The 1,200-acre University of Wisconsin Arboretum (uwarboretum.org) is laced with more than 20 miles of footpaths, boardwalks and fire lanes so you can explore its woodlands, wetlands and prairies. Four miles of paved roads cut through as well, and are popular with cyclists and runners. Like the Twin Cities, Madison is a major bike-friendly town. Rent some wheels from a B-Cycle station (Madison.bcycle.com) and explore the city’s 50 or so miles of recreational trails. Water enthusiasts, don’t forget Madison is home to Lakes Mendota, Monona and Wingra. Rent a canoe, kayak or stand-up paddleboard at Rutabaga Paddlesports (rutabaga.com) and get out on the water.
Grab your reusable cloth bag (this is Madison, remember) and wander along State Street. Near campus, duck into Earthbound Trading Co. and browse through its fair trade fashion, accessories and household goods. Sacred Feather has been hand-fashioning fine leather goods since 1975; the Soap Opera, purveyors of skin care and body products, is a Madison institution. On Monroe Street, near Camp Randall Stadium, you’ll find more upscale shops such as Orange Tree Imports, which sells kitchenware, specialty foods and soaps; Bodacious Boutique, featuring both sassy and chic women’s clothing; and Borokhim Oriental Rugs.
On the way home
Sad that you just dropped your offspring at the dorm? Picturesque Spring Green, a half-hour west of Madison, could prove the perfect distraction. It offers a smattering of quality specialty shops and cafes, but is best known as the home of American Players Theatre, a highly regarded theater troupe. Taliesin, Frank Lloyd Wright’s home and studio, is also nearby (Springgreen.com).
Where to stay
HotelRED, Madison’s first boutique hotel, sits across the street from Camp Randall Stadium, home of Badger football. Its 48 suites feature king beds and kitchenettes. Parking is free, and pets are welcome. There’s also free shuttle service to Kohl Center sporting events and local attractions.(Hotelred.com; 1-608-819-8228).
The Edgewater, a historic Madison hotel, recently reopened after a major renovation and addition. Snug against the shores of Lake Mendota, it’s convenient to both the Capitol and campus. Pop for a room with a lake view (Theedgewater.com; 1-800-922-5512).
Hampton Inn & Suites, a more modestly priced option, offers clean rooms and a complimentary hot breakfast (1-608-255-0360).
Where to eat
Madison is a huge foodie town. You can’t go wrong strolling down State Street, where you’ll find innumerable cozy spots offering international cuisine, from Mexican to Nepalese, plus the requisite cafes and bars.
The Capitol Square and Monroe Street are two other spots in the general campus area with great restaurants.
Here are a few specific suggestions:
The Old Fashioned features traditional Wisconsin fare with an elegant twist — and, of course, plenty of brandy old-fashioneds, the state’s signature cocktail. Beware: This is a popular spot, and reservations aren’t accepted, so arrive early or late or be prepared to wait (23 N. Pinckney St.; theoldfashioned.com; 1-608-310-4545).

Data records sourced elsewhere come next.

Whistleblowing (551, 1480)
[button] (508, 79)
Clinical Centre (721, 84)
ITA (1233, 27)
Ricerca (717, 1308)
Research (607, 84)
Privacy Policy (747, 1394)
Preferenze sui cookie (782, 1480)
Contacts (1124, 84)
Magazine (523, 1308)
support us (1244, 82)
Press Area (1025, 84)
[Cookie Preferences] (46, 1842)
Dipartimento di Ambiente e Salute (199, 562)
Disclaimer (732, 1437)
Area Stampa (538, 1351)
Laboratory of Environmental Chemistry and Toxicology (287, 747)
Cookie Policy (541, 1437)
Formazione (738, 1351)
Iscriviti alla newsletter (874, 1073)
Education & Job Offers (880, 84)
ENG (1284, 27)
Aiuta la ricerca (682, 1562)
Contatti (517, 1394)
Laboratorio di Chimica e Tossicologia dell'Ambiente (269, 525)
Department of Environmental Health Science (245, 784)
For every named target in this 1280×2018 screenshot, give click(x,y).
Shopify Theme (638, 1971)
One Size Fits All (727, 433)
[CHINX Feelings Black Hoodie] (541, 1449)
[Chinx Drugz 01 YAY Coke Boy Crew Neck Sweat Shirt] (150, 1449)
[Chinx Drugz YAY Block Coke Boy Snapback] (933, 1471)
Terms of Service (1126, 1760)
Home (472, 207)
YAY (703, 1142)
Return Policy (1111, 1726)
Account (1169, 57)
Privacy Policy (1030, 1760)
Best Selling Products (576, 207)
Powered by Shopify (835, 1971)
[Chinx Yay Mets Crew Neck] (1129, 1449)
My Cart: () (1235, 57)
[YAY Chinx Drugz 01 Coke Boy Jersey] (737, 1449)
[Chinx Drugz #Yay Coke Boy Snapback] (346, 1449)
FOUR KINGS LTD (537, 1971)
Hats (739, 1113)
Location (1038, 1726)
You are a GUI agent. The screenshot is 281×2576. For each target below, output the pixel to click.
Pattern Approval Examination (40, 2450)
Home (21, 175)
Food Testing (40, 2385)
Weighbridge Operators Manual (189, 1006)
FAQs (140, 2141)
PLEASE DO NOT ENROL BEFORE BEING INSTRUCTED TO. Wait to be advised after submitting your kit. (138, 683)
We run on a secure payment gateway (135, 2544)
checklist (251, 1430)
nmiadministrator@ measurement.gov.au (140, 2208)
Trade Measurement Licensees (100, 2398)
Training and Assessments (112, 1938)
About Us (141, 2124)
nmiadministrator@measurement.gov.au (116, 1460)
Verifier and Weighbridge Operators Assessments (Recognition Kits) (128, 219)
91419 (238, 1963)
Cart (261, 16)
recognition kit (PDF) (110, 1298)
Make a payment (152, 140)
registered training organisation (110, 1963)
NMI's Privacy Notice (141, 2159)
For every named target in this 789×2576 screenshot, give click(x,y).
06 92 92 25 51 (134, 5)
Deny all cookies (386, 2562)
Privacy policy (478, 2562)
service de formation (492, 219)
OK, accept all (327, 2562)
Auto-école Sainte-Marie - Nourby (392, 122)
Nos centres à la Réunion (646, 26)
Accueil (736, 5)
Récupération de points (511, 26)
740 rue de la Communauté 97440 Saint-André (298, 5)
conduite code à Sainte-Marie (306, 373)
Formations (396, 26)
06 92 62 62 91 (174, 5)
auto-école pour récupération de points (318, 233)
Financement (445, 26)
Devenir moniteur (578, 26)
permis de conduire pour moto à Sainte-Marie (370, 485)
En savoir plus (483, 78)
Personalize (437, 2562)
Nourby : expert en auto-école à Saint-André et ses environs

Students love Ian’s Pizza, which offers ’za by the slice (whole pies, too). Besides the standard pepperoni and sausage, Ian’s sells creative selections such as Smoked Brisket and Tots and its uber-famous Mac n’ Cheese (100 State St.; ianspizza.com; 1-608-257-9248).
Merchant initially was heralded for its craft cocktails, but now is gaining a reputation for its fine farm-to-table cuisine, whether that’s a hamburger, brat sliders, duck confit or a market omelet during brunch. (121 S. Pinckney; merchant madison.com; 1-608-259-9799)
Melanie Radzicki McManus lives in Sun Prairie, Wis., near Madison.